Work to complete: Pull from the data below each line where the word "blue" occurs, and copy it.

[Collected data entries]
□ □ □ □ □ □ □

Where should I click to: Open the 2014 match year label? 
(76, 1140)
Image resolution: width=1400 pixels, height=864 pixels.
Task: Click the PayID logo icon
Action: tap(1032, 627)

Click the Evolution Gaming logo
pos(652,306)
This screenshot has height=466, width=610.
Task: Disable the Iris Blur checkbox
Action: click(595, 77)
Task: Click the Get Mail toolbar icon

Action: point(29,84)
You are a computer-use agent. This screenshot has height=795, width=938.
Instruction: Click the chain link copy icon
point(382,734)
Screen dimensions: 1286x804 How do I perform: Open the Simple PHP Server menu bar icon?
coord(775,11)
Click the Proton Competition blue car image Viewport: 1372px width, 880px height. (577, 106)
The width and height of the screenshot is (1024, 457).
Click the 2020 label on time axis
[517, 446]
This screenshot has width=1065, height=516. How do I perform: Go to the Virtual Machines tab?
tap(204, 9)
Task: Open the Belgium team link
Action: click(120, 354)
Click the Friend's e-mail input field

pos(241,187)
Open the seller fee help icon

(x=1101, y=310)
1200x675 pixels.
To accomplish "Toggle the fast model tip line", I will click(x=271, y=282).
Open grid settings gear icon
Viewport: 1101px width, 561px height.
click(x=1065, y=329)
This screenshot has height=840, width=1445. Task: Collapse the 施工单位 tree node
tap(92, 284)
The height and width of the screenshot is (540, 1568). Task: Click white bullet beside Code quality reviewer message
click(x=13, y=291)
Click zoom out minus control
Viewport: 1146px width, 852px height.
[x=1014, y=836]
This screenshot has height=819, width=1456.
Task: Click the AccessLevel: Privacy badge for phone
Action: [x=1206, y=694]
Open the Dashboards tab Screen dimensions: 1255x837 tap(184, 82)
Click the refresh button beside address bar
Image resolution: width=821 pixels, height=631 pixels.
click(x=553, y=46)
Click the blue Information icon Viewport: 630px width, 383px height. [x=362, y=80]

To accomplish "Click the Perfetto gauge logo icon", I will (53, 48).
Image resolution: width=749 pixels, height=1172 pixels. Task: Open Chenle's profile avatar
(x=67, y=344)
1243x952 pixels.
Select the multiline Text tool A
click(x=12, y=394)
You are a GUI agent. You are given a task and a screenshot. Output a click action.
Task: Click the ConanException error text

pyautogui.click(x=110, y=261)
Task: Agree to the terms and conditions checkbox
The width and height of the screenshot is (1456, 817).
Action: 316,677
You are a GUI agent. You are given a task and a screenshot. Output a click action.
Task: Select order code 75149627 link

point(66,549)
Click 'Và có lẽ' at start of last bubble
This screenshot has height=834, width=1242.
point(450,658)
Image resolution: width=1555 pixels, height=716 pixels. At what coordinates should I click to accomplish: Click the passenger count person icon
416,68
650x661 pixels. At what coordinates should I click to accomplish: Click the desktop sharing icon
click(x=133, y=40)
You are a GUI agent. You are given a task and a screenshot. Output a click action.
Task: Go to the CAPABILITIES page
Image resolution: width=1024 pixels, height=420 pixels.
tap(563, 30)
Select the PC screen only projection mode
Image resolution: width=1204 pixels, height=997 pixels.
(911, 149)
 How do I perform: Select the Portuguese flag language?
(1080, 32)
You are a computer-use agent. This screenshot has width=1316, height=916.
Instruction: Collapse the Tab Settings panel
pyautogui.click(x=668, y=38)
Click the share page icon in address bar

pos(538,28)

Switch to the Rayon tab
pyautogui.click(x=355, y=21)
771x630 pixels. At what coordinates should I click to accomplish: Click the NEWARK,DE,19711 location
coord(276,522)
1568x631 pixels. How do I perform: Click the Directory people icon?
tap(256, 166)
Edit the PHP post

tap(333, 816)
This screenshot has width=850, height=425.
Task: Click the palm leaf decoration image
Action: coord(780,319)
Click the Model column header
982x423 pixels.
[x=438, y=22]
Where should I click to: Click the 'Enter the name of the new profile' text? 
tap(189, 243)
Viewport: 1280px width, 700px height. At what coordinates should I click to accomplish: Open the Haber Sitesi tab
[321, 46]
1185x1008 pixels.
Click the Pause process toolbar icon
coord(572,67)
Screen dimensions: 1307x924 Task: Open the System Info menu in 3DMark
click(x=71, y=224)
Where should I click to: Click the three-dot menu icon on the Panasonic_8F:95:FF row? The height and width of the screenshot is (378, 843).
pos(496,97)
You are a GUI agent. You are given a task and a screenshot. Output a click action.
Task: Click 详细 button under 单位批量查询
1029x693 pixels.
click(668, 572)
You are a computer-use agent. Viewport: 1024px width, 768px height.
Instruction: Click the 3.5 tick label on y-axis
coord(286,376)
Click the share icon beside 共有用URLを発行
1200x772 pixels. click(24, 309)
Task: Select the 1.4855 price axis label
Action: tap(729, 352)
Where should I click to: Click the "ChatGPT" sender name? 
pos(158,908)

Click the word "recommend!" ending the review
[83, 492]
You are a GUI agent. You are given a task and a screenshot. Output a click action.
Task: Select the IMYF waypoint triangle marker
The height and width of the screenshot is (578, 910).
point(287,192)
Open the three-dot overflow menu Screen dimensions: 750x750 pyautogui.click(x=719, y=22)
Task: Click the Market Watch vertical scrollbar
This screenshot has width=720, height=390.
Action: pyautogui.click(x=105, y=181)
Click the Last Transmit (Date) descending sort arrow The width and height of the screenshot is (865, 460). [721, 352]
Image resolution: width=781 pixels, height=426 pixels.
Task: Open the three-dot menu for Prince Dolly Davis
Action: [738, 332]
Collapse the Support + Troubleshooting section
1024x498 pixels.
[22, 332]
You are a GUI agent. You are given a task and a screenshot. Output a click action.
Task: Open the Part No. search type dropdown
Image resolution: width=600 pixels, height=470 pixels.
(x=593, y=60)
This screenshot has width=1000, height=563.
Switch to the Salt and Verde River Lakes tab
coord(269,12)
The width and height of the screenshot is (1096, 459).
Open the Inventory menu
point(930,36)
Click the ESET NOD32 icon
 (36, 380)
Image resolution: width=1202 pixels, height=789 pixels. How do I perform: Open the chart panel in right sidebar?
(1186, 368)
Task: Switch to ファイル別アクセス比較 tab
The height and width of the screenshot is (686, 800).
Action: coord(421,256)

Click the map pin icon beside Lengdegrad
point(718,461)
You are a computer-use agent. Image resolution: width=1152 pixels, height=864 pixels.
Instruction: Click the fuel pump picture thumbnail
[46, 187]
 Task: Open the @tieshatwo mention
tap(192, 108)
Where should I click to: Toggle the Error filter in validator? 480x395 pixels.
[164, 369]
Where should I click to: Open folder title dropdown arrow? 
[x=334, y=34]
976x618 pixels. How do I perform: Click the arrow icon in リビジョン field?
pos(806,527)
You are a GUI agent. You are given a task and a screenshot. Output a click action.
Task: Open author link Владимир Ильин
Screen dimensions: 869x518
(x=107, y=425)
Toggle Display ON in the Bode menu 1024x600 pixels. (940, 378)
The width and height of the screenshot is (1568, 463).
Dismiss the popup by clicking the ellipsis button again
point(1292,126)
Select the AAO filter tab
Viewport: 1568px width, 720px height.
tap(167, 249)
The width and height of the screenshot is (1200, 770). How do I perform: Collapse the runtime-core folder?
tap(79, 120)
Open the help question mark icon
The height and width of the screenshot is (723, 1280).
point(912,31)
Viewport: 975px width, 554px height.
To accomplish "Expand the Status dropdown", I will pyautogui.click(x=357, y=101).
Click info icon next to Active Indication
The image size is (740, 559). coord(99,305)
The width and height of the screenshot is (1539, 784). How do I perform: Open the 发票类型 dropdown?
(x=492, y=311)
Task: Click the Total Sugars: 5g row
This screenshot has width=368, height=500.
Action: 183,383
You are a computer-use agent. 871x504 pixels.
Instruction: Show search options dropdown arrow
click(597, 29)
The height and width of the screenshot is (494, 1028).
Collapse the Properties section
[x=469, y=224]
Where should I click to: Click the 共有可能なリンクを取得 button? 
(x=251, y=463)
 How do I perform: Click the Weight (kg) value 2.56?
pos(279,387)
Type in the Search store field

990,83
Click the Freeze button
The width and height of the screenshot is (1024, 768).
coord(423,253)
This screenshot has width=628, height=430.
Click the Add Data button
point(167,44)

□ □ □ □ □ □ □

Task output:
Click the Proton Competition blue car image Viewport: 1372px width, 880px height. (577, 106)
Click the blue Information icon Viewport: 630px width, 383px height. [x=362, y=80]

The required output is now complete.